さよならが遺してくれたものってなんだろう。

祖母が亡くなって二年。
この間、祖母の三回忌を終えた。


旅立つ影に涙を濡らし、
色あせた夢にそっと景色はふれ始め、
頬を伝って流れた祖母との想い出。


祖母との想い出は、僕にたくさんの出逢いをくれた。

人との出逢いの中で気づかせてもらったもの。
それは僕に涙をくれた。


あれは昨年のことだった。
目の見えないお爺さんお婆さんのもとでお話をさせて頂く機会をもらった。

それは僕には初めてのことで、不安や緊張で潰されそうになっていた。
そんな中、お爺さんお婆さんの待つ部屋へと足を踏み入れた僕は、そこに広がるゆったりとした空間に包まれていった。

そんなとき、
僕の口から出てきたのは祖母との想い出だった。

死ぬ間際まで、もうろうとなりながら、
「肉じゃが作っておいたから、冷蔵庫から出して温めて食べ。
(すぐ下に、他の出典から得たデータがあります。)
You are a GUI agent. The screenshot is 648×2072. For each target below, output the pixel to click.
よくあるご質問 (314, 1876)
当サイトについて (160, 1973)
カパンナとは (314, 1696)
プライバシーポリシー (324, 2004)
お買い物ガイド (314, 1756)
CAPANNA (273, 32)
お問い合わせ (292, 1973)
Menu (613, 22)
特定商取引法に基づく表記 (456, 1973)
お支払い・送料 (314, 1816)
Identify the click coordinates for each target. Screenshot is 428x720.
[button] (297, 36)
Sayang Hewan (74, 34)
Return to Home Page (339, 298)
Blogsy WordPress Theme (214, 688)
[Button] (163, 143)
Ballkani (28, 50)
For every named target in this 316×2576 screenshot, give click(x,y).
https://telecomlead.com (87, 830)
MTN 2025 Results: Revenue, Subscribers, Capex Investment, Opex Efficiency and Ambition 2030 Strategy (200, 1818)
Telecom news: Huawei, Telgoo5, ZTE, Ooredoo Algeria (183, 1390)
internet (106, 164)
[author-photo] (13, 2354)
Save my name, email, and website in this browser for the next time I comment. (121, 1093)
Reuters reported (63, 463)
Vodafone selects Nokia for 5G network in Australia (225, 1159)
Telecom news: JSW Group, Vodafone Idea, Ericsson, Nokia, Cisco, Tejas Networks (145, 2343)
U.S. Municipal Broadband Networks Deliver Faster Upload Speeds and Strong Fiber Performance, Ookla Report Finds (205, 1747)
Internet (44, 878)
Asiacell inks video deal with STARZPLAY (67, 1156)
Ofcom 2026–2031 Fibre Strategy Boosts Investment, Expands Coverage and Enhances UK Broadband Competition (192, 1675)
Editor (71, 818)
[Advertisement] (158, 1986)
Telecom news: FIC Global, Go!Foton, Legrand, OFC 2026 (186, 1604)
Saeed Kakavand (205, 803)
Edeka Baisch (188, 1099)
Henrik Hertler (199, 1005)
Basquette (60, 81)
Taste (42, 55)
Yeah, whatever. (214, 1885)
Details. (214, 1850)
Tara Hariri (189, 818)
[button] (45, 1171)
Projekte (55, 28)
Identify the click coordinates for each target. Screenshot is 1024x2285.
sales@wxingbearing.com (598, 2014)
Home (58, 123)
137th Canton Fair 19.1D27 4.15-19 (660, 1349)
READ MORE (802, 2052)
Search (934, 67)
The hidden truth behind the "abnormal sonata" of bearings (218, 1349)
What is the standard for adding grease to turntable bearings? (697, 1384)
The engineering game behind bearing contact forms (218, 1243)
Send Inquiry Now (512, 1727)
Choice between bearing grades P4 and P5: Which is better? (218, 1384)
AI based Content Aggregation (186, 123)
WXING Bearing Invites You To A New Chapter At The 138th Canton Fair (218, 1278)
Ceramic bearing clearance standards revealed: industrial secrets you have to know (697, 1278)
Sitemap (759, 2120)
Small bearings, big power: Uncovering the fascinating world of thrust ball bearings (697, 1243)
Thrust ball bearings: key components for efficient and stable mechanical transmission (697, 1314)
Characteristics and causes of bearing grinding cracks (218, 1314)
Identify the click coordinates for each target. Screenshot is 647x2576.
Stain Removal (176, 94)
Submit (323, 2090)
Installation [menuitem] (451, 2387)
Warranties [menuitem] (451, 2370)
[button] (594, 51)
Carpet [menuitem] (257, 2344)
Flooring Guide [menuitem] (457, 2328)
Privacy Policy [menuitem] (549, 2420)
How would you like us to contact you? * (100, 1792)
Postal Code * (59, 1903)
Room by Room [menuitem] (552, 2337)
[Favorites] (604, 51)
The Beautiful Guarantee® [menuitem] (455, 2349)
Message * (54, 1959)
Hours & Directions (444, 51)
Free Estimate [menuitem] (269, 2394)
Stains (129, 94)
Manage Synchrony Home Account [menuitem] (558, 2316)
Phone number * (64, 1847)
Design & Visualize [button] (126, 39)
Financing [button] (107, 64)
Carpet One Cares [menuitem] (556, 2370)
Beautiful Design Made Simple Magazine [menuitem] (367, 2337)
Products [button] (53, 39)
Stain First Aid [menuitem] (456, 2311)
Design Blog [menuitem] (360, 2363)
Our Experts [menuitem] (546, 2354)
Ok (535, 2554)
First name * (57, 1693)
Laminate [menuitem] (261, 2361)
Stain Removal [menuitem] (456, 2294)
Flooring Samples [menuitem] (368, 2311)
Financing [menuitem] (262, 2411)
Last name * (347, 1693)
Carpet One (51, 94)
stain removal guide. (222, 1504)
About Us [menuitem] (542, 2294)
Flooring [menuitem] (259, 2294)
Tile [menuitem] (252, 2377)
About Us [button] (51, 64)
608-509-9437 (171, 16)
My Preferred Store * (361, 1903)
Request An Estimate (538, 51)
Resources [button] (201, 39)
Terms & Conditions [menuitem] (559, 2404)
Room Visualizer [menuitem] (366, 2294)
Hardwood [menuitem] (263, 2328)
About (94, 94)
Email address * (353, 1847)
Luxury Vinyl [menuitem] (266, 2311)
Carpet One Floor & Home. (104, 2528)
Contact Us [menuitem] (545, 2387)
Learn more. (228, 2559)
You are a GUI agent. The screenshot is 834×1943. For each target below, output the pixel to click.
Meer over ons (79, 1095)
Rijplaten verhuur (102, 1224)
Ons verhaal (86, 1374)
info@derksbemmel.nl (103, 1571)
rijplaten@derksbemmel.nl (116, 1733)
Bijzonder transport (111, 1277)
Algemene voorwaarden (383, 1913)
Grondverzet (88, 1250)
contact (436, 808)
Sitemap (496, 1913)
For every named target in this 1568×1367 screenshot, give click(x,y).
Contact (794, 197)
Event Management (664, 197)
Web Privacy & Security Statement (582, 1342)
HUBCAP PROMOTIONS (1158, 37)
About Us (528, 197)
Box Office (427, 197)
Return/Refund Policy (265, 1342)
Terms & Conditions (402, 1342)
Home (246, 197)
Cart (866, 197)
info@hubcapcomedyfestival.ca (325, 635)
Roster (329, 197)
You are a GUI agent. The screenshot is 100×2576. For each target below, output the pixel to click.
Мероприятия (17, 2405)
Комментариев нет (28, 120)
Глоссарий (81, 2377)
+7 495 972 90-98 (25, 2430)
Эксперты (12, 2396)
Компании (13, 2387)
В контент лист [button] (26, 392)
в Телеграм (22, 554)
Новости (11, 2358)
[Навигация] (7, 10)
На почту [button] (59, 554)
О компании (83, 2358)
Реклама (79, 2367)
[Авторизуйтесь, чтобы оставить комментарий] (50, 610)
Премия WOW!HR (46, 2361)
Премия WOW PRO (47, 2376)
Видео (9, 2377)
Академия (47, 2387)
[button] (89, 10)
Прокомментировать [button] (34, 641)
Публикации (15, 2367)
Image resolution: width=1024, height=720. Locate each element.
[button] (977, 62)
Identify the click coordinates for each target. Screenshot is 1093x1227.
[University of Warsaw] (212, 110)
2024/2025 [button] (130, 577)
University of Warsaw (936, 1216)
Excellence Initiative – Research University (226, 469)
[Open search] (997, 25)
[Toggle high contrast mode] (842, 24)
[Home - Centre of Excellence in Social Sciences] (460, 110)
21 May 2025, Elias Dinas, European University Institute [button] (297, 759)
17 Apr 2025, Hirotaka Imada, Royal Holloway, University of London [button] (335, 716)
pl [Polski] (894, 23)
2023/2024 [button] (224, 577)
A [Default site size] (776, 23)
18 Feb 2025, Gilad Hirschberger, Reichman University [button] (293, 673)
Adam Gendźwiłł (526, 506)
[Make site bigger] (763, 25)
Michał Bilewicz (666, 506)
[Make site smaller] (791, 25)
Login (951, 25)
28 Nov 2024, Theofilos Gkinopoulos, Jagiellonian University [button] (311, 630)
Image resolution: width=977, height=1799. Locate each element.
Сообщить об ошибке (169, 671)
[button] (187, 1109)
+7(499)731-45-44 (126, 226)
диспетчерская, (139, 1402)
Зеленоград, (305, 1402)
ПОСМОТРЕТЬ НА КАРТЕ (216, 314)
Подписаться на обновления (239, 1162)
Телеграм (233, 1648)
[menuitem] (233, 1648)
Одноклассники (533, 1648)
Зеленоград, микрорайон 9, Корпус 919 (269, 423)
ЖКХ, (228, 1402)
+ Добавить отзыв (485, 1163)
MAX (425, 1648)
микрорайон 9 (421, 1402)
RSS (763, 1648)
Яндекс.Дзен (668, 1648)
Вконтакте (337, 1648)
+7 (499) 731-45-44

」
と言ってくれていた、そんな祖母との想い出だった。

すると、お話を聞いてくれていた一人のお婆さんが、僕にこんな言葉をくれた。
「天国で見とるに、きっと。あたしもな、孫おるんよ。声からすると、多分あんたよりは年上かな。きっとあたしもそうやけど、あんたがいつも笑っとる方が、天国にいるお祖母ちゃんも喜んでくれるから、いつも笑顔でおりよ。」

このとき、目の見えないお婆さんからもらったこんな言葉は、子どもの頃いつも見守ってくれていた祖母の温かなまなざしによく似ていた。

するとまた、そんなお婆さんの隣にいらした目の見えないお爺さんが、掛けていたサングラスを外し、
「兄ちゃん、どうや、わしけっこう男前やろ。」と言って笑顔をくれた。

僕はただ、そこに広がる温かなものに静かに包まれていた。


帰り際、施設から出てくると一人のお婆さんを見かけた。
先ほどまで、お話を聞いて頂いていたお婆さんだと分かり、僕はゆっくりと近づきこう言った。
「お婆さん、先ほどお世話になった、たいちです。今日は、ほんとに有難うございました。」

すると、九十をとうに超える目の見えない腰を曲げた小さなお婆さんは、小さな手で手すりを握り、僕にこう言って下さった。
「はい、有難うございました。ご苦労様でした。お体には十分気をつけて、元気でいて下さいね。」と。

この時の僕からは、「お婆ちゃんこそ」
なんて言葉は出て来なかった。

「お婆ちゃん、またここへ来てもいいですか?また、来たいんです。」と、僕は言っていた。


祖母が亡くなって二年が過ぎた。

そんなとき、僕は想う。
さよならが遺してくれたものってなんだろうって

旅立つ影に涙を濡らし、
色あせた夢にそっと景色はふれ始め、
頬を伝って流れた祖母との想い出は、
僕にこんな出逢いをくれた。

そして、人との出逢いの中で気づかせてもらったもの。それは僕に、守るべきものを訓えてくれた。